箭四郎は、於久里とならんで、腕ぐみをしていた。

この頃、しきりと、洛外のさびしい里を脅かしている風説が胸の底にさわいでくる。

それは、洛外ばかりでなく、どうかすると、白昼、玄武や朱雀の繁華な巷でも行われる

「稚子攫(ちごさら)い」

のうわさである。

巷の説によると、稚児攫いを職業にする悪者は、男の子ならば室の津の唐(から)船(ふね)へ売りわたし、眉目(みめ)よい女子だと京の人々が、千里もあるように考えている東(あずま)の国から那須野の原をさらに越えて、陸奥のあらえびすどもが京風(みやこ)の風をまねて文化を創っている奥州平泉の城下へ遠く売りとばされてゆくのだという。

それを思い出して、

「もしや、稚子さらいの手にかかったのじゃあるまいかなあ」

箭四郎がつぶやくと、

「そうかもしれない」

於久里も、かなしい眼をした。

だが、すぐに二人の眸が、

「おやっ」

と、かがやいた。

「介だ!」

箭四郎が、突然さけぶと、

「おっ、和子様がっ」

於久里は、転ぶように、木戸のうちへ、駆けこんで行った。

「和子様がもどった」

「和子様」

「和子様」

館のうちにつたわる狂喜の声が、外まできこえた。

「介ッ。

介ッ」

箭四郎は、両手をあげて、呼んでいた。

十八公麿を背に負って、野をななめに、草を蹴って駈けてきた侍従介の顔には、すこしばかり血がにじんで、水に突っこんだように襟くびにまで汗がながれていた。

「箭四っ。

うしろを閉めてくれっ」

あえぎ声でいって、築地の中へ飛びこんだ。

箭四郎は、介にいわれた通り、そこを閉めた。

西の木戸も、表門のくぐりも、硬く閉めておくようにと介はいいつけながら、奥の庭へ駈けて行った。

「おお」

階梯(きざはし)のうえに見えた吉光の前は、介が、十八公麿を下ろすのも待たないで、駈け下りてきて、わが子を抱きとった。

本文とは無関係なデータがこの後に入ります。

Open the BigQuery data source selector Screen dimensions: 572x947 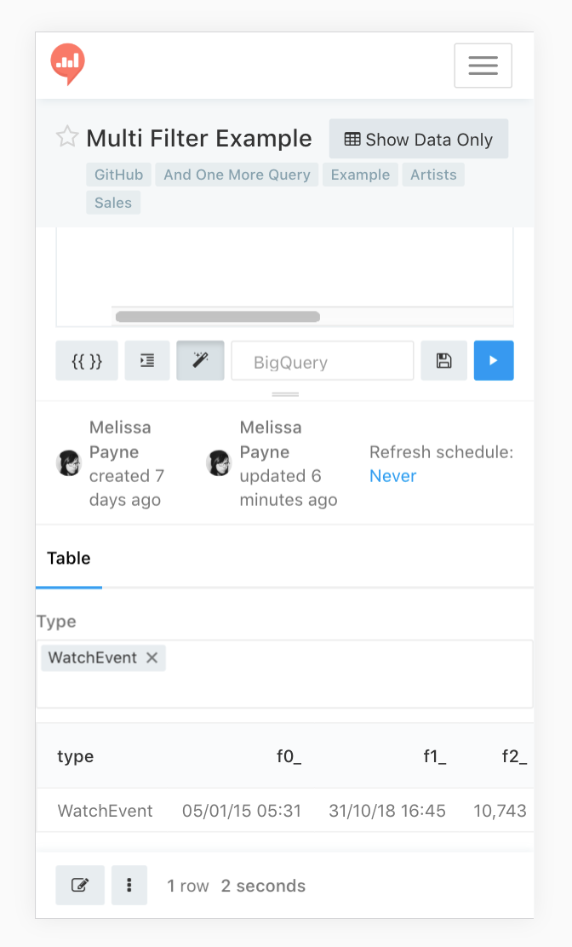click(322, 360)
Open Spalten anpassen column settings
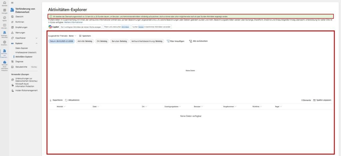The height and width of the screenshot is (156, 341). (314, 100)
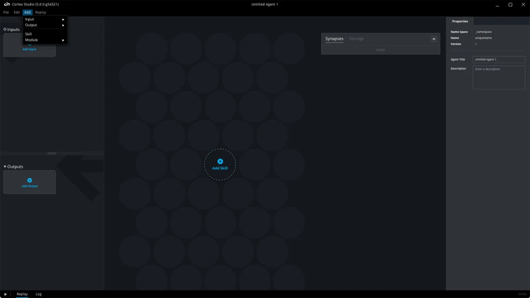Viewport: 530px width, 298px height.
Task: Expand the Input submenu
Action: tap(45, 19)
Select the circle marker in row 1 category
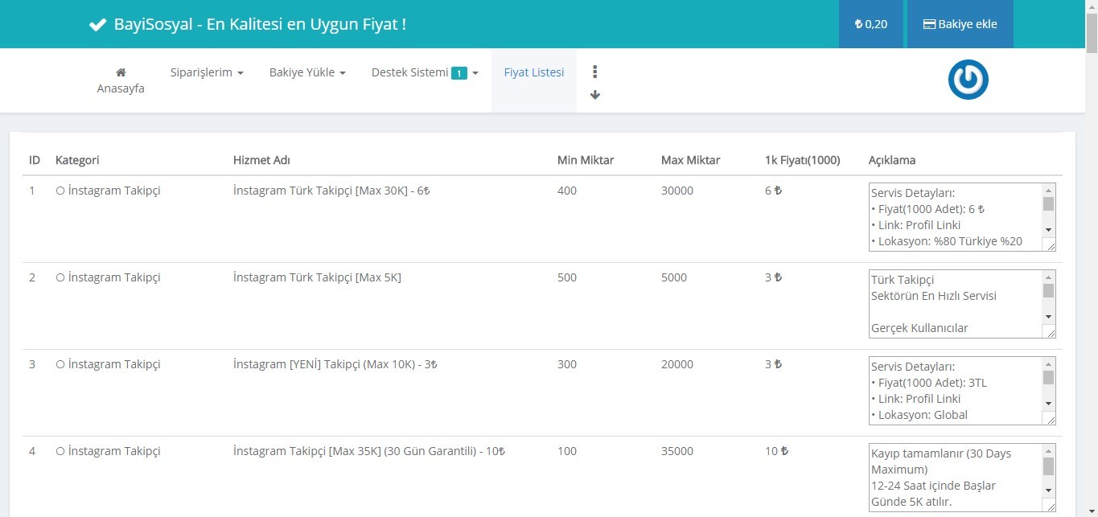 pos(60,191)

そのまま廻廊の上に戻って抱きしめたまま暫くはうれしいのと緊(は)りつめた心のゆるみで、泣きぬれているのであった。

「和子」

やがて、頬ずりの顔を離すと、母は、心のうちとは反対に、すこしきびしい眼をして、

「この母も、叔父様も、どのように案じていたことか。

つねづね、よう教えてありますのに、なぜ、一人で外へなど出ましたか」

と、叱った。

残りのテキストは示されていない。